Citing "hundreds of pages" of Facebook documents, as well as interviews with former employees and partners, The New York Times reports the social network inked special data sharing arrangements with tech companies including Microsoft, Netflix, Spotify and Amazon. The symbiotic relationships were designed to stimulate growth, but potentially ran afoul of standing legal mandates and Facebook's own ruleset.

The report pulls from an internal Facebook document created in 2017 to track the company's web of partnerships. Detailed within are policies that appear to grant wide-roving third-party access to user information at a level far beyond what Facebook has admitted to publicly.

According to the Times, Facebook afforded certain partners special privilege to bypass standard privacy measures.

For example, Facebook revealed the names of "virtually all" users' friends to Microsoft's Bing search engine without consent, while Netflix and Spotify were granted access to private messages. Through their friends, users' names and contact information were provided to Amazon as Yahoo was able to view their posts, the report said.

The in-depth expose offers further insight and evidence pertaining to data sharing deals Facebook reached with some 60 smartphone manufacturers including Apple and Samsung.

In June, the publication said Facebook granted third-party access to users' personal data prior to the rollout of official Facebook apps for iOS and Android. At the time, Apple said it "relied on private access to Facebook data for features that enabled users to post photos to the social network without opening the Facebook app, among other things." The Cupertino tech giant ended the partnership last September.

Today's report adds to those claims, saying Facebook allowed Apple devices to obfuscate indicators that they were asking for personal data.

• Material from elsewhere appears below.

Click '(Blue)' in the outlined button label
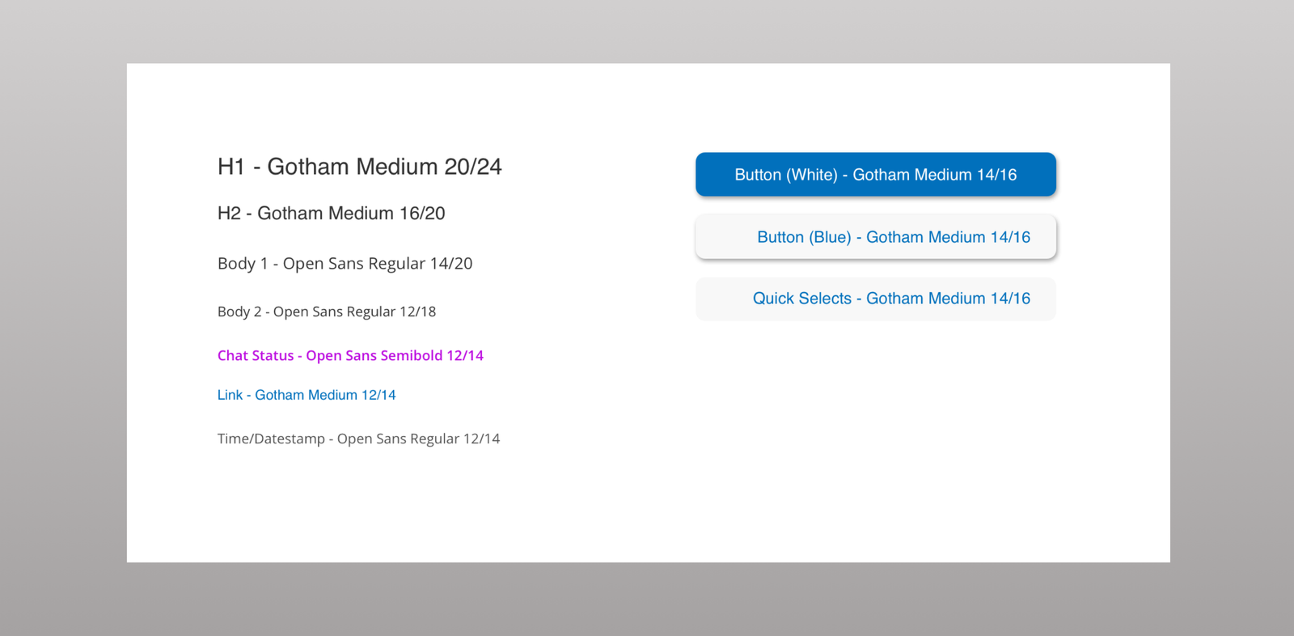Screen dimensions: 1294x636 pyautogui.click(x=829, y=237)
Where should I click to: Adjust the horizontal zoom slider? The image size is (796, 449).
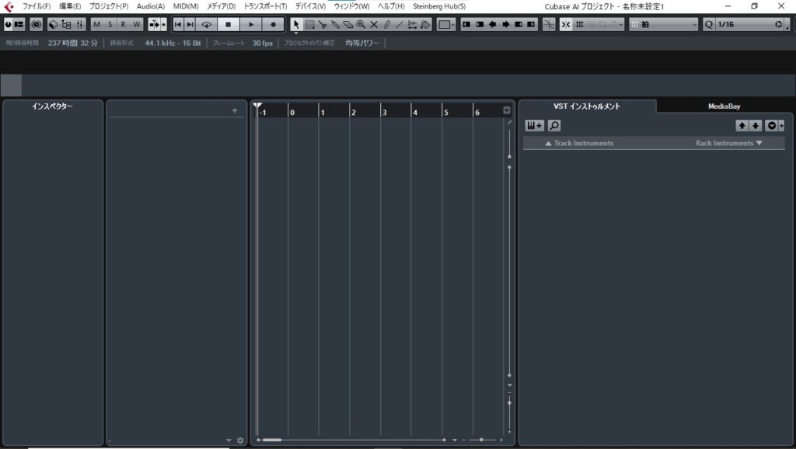481,440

Additionally, Apple devices were able to access the contact numbers and calendar entries of users who disabled sharing in Facebook's account settings, the report said.

Apple appears to have been unaware of the situation.

Responding to the new findings, Apple officials told the Times they did not know of the "special access" Facebook granted to its devices, adding that shared data stayed on a user's device and was not available to others.

Apple's statement toes the company line on user privacy and attempts to distance the tech giant from Facebook's questionable data sharing policies. CEO Tim Cook offered similar sentiment when asked about Apple's relationship with Facebook in June.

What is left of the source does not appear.